• INFORMATION GIVEN

· · ·

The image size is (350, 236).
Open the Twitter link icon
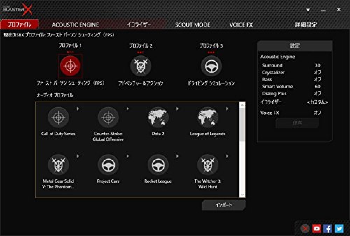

· · ·

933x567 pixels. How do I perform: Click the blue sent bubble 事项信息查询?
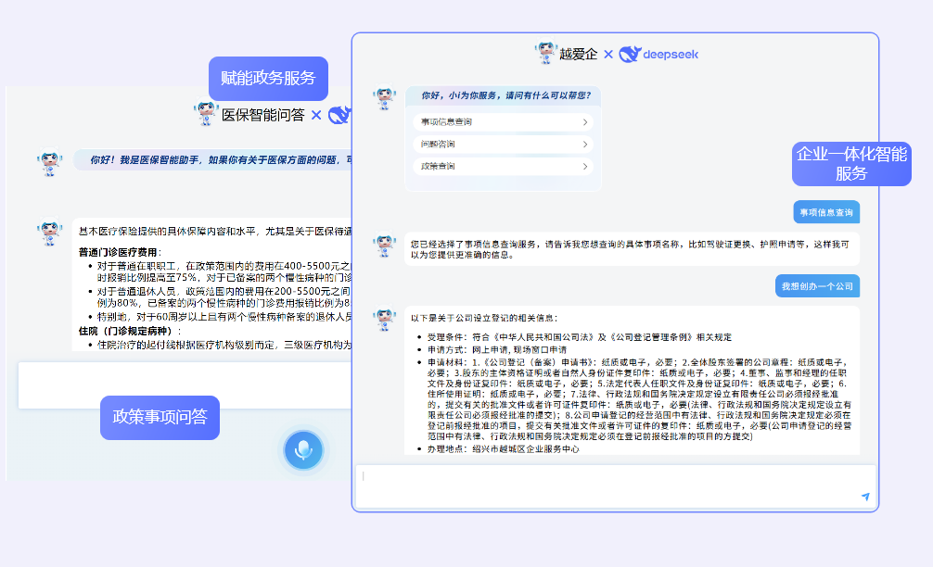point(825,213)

· · ·

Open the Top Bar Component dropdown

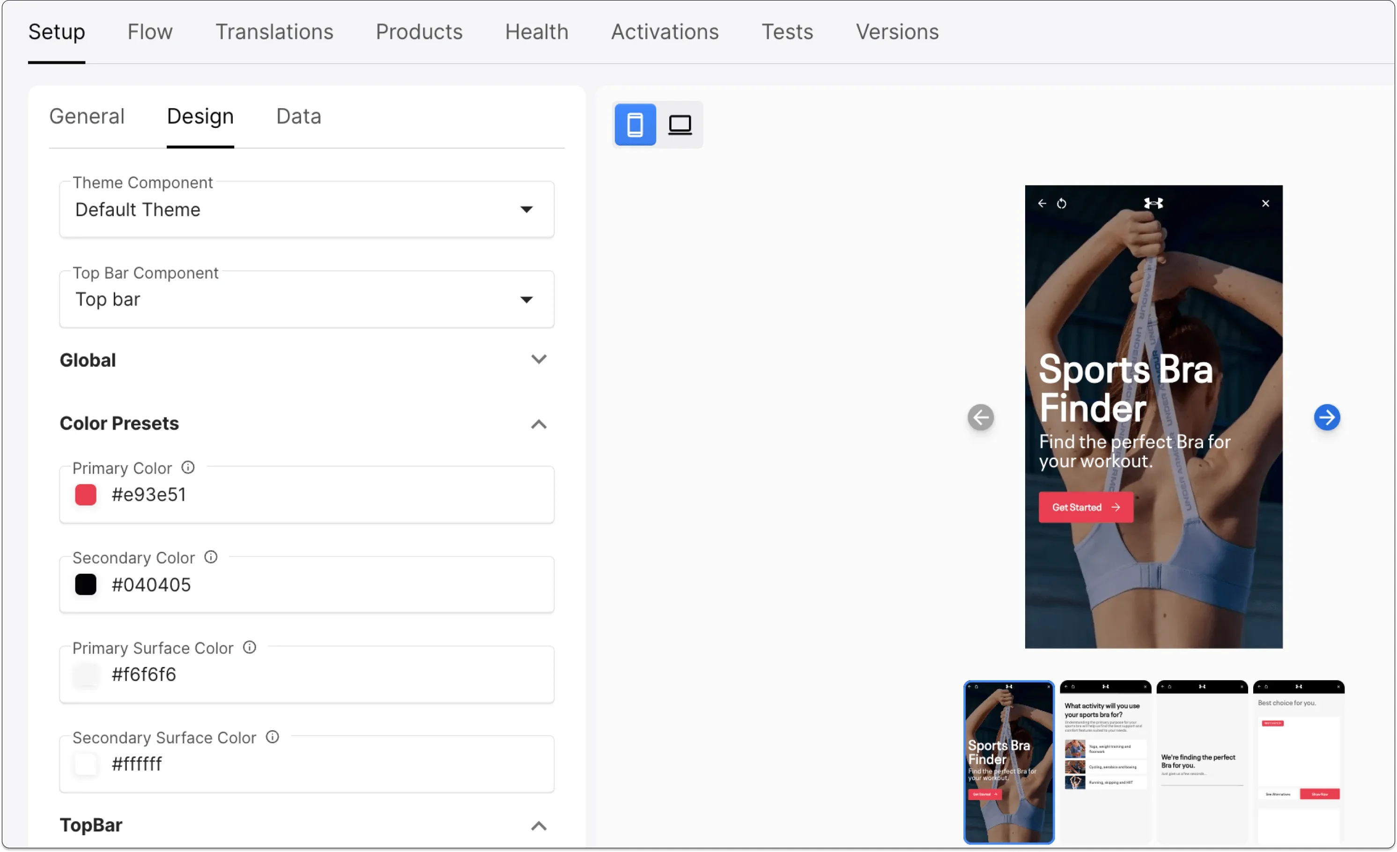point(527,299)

· · ·

• STATED EXERCISE
Turn the listing into a numbered list, beginning with the line containing "933x567 pixels. How" and continuing through the line containing "point(825,213)", with no blank lines. Omit the pictures from your answer.

• ANSWER TO THE PROBLEM
1. 933x567 pixels. How do I perform: Click the blue sent bubble 事项信息查询?
2. point(825,213)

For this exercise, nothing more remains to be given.